俺が帰還した昨日王城で顔を合わせた時は……まあ、なんつーか照れくさいもんだったな。お互い生きてるかも死んでるかもわからない状況だったし。あとあいつの髪の毛がバッサリ短くなっていたのには驚いた。自分で切った訳ではなく、敵に襲われた時に銃弾で絶たれたらしい。……あいつも俺と同じく、死にかけてんじゃねーか、それも頭に銃を撃ち込まれるっていうお揃いの状況かよ。
俺は孤児院の弟分の言葉に、閉じていた目を開いた。孤児院の開いている窓を見ると、院長先生に取り縋って泣きじゃくっているナルヴィが見える。
……あいつにしてみれば慕っていた実の親父そのものと、逆に慕われて色々面倒見ていた可愛い妹を一度に亡くしたようなもんだしな……それは俺も同じだが、幸か不幸かショックはあいつほどじゃない。
(……昔っからあいつは、あの部屋で勉強ばっかしてたっけな……)
俺らがガキの頃のクリシュナでは、平民が幾ら頭良かったってせいぜい石英の採掘業くらいにしか就けなかった時代だ。王政府や軍人なんて花型の職は、貴族連中以外は軒並み門前払いされていた。
それなのに将来に備えてよく読書なり勉強をしていたナルヴィ……その様子を窓の外から見ていた俺は、一緒に遊んでいた周りの男共と妹をバカにしてたもんだが、その度にトゥルの親父に拳骨貰ったもんだ……
(……「いずれ、貴族の為だけの社会は終わる、その時お前はそれでいいのか?」か……そん時は夢にも思っていなかったけどな……)
――そしてそれは、現実になった。
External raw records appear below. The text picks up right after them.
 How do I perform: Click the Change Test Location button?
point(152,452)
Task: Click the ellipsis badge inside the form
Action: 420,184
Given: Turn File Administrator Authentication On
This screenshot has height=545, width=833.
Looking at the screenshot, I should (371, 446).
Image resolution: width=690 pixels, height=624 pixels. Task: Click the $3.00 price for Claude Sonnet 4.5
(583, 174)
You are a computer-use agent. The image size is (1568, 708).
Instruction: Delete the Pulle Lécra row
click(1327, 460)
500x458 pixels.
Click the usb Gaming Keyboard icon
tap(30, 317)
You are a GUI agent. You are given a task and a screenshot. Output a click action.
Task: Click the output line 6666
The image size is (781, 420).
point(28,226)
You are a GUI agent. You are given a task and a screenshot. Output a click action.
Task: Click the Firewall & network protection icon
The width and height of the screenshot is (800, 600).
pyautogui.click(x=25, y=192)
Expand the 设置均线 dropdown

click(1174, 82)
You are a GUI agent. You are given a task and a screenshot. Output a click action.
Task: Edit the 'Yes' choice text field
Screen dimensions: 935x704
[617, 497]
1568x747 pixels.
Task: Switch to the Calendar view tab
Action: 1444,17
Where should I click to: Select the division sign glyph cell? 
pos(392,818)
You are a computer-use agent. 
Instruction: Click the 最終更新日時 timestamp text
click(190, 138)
貴族だけじゃない、平民にだって広く開かれた社会ってやつだ。
切っ掛けは……そうだ、今のクリシュナ9世国王陛下が急逝した兄でもある先王の後を継いで即位したこと……確か今から四年前の事だったっけか?
国王陛下は当時若いお人だったが(今でも若いが)、即位した後は精力的に動いた。肥えに肥えまくっていた当時の貴族連中の既得権益を削り、平民に還元しまくってガチガチに鈍化していたクリシュナの経済を活性化させた、とか……俺達平民にとって大層ありがたい政策だってのは当時の俺でも分かった。
まあ、当然ながら貴族連中はそんな王の政策に不満を抱いて、三年前に内乱を起こしかけやがったわけだ。……未然にそれを察知したらしい陛下が手を打って、血を一滴も流すこと無く事を納めたんだが。
(その方法が、まさかゴゥレムを使っての貴族連合対平民連合の御前試合とはねぇ……そのせいで陛下が温厚な性格って話は一気に危うくなったよな、一時期……)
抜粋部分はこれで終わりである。